[[ MATERIAL FOR THIS EXERCISE open ]]

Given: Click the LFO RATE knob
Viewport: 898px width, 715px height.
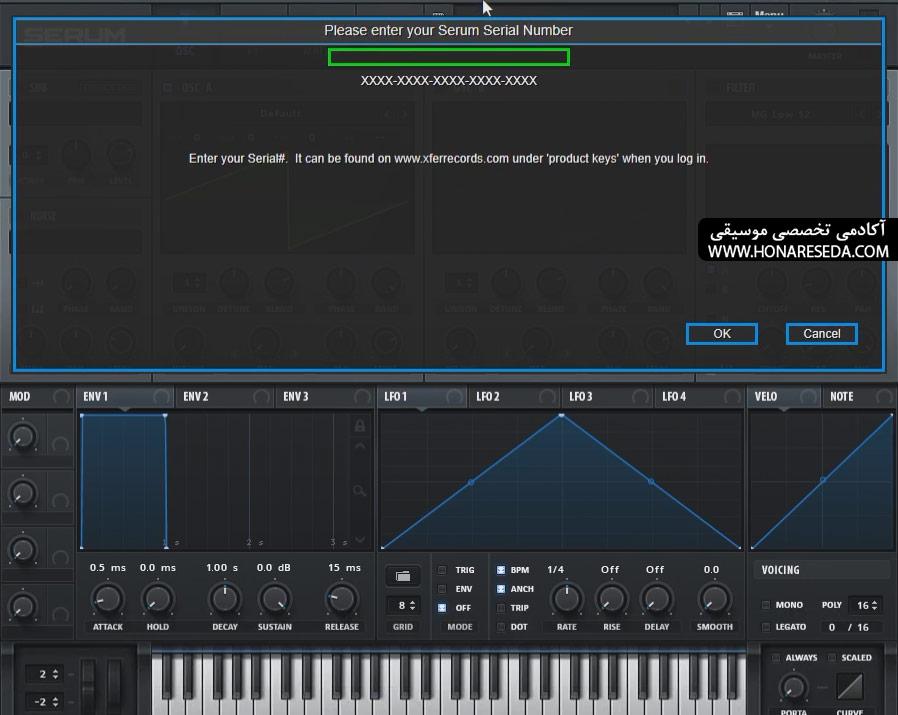Looking at the screenshot, I should pyautogui.click(x=566, y=599).
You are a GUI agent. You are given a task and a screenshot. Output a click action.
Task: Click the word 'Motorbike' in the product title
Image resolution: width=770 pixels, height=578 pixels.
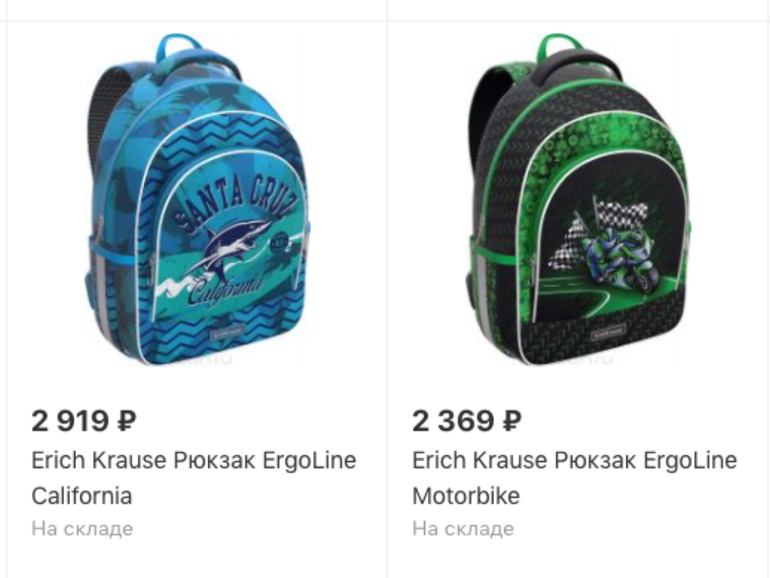click(466, 495)
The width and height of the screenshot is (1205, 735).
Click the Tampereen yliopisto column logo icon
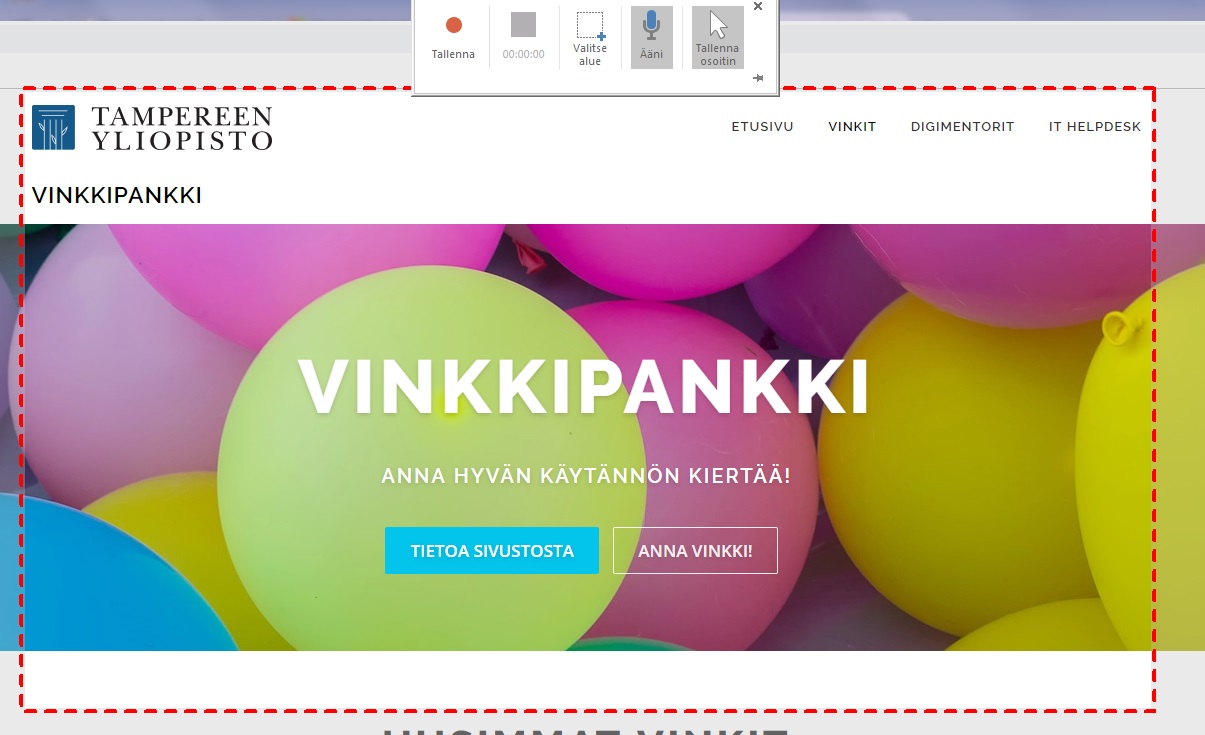[x=53, y=127]
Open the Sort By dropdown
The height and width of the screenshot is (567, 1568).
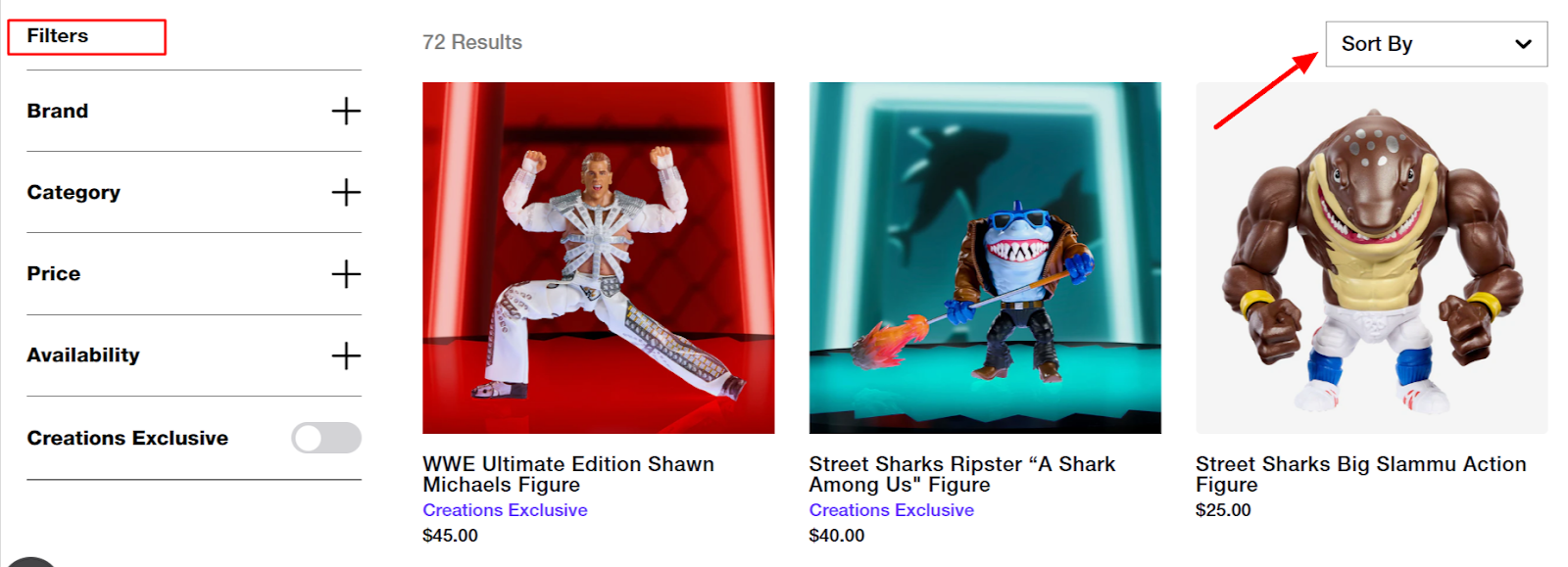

[[ MATERIAL FOR THIS EXERCISE closed ]]

** EXERCISE **
Retype only the lines from the line with "Click the Tampereen" through the last line of the data. Keep both ends and skip the pictures.

** WRITTEN ANSWER **
Click the Tampereen yliopisto column logo icon
[x=53, y=127]
Open the Sort By dropdown
The height and width of the screenshot is (567, 1568).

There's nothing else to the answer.